Bayesian Evidence and Model Selection
Kevin H. Knuth, Michael Habeck, Nabin K. Malakar, Asim M. Mubeen, Ben, Placek

TL;DR
This paper reviews Bayesian evidence and Bayes factors for model selection, discussing various computational techniques and their applications in signal processing and scientific modeling, with insights from statistical physics.
Contribution
It provides a comprehensive overview of Bayesian model selection methods, including recent variants and their practical applications across multiple scientific domains.
Findings
Comparison of analytic and numerical techniques for Bayesian evidence calculation
Application of Bayesian model testing in signal processing and scientific models
Insights from statistical physics to improve Bayesian methods
Abstract
In this paper we review the concepts of Bayesian evidence and Bayes factors, also known as log odds ratios, and their application to model selection.

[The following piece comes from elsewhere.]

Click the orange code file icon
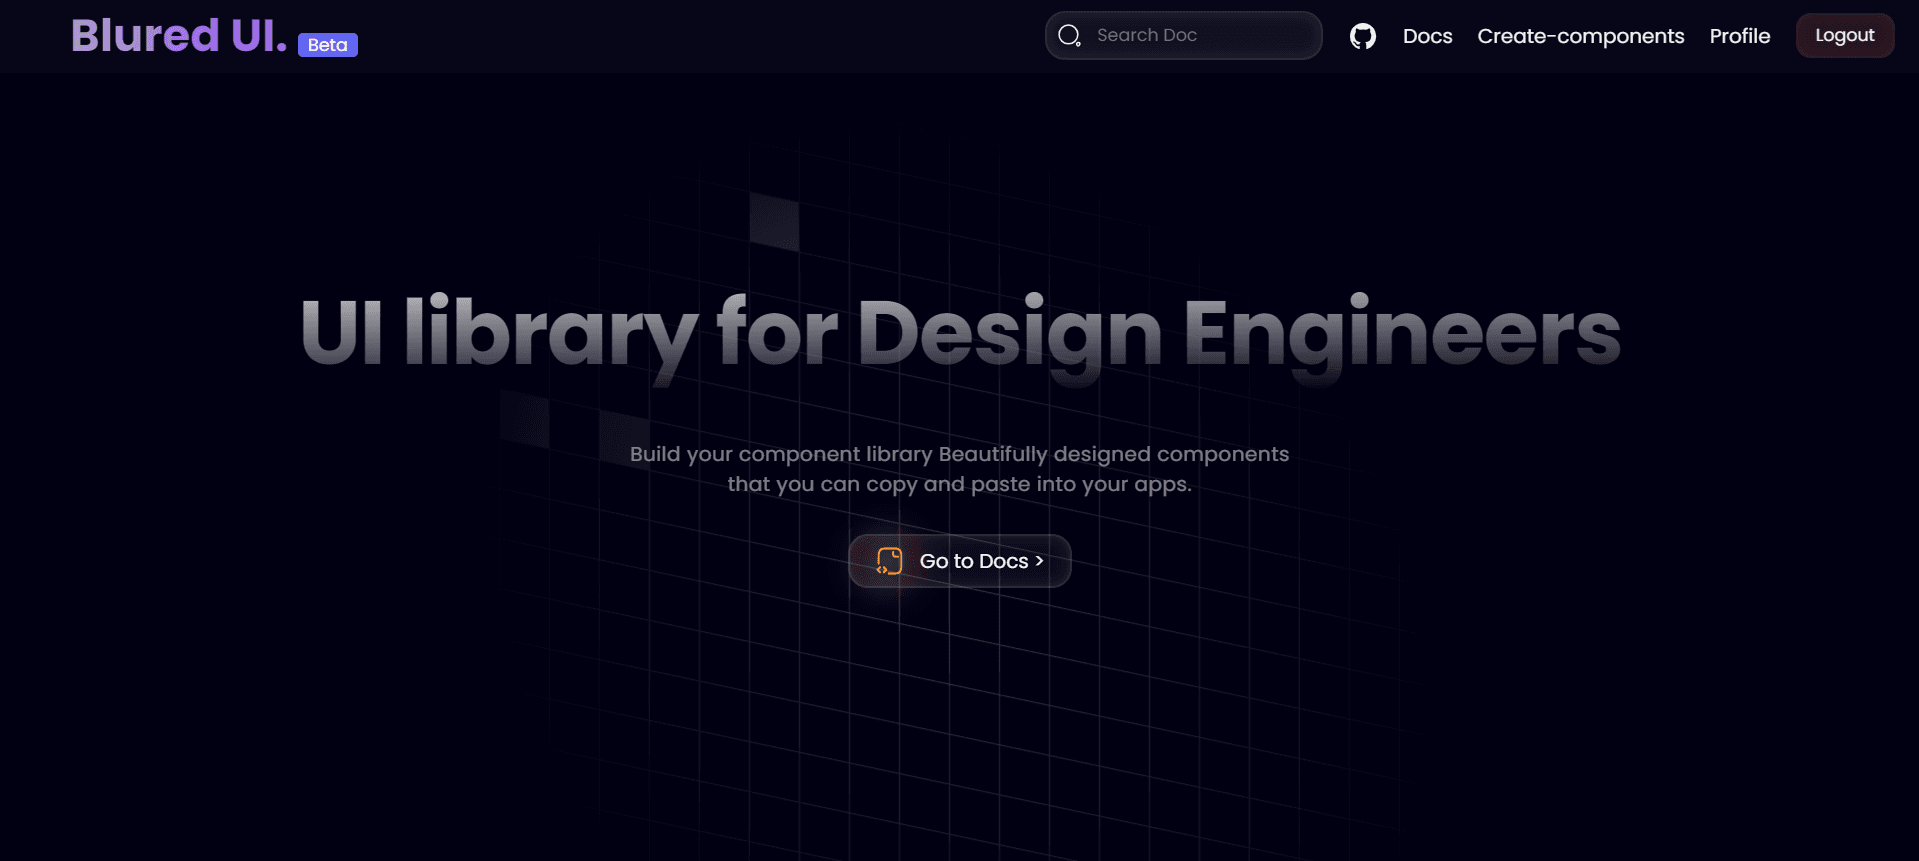This screenshot has width=1919, height=861. coord(889,561)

The theory is presented along with a discussion of analytic, approximate and numerical techniques. Specific attention is paid to the Laplace approximation, variational Bayes, importance sampling, thermodynamic integration, and nested sampling and its recent variants. Analogies to statistical physics, from which many of these techniques originate, are discussed in order to provide readers with deeper insights that may lead to new techniques. The utility of Bayesian model testing in the domain sciences is demonstrated by presenting four specific practical examples considered within the context of signal processing in the areas of signal detection, sensor characterization, scientific model selection and molecular force characterization.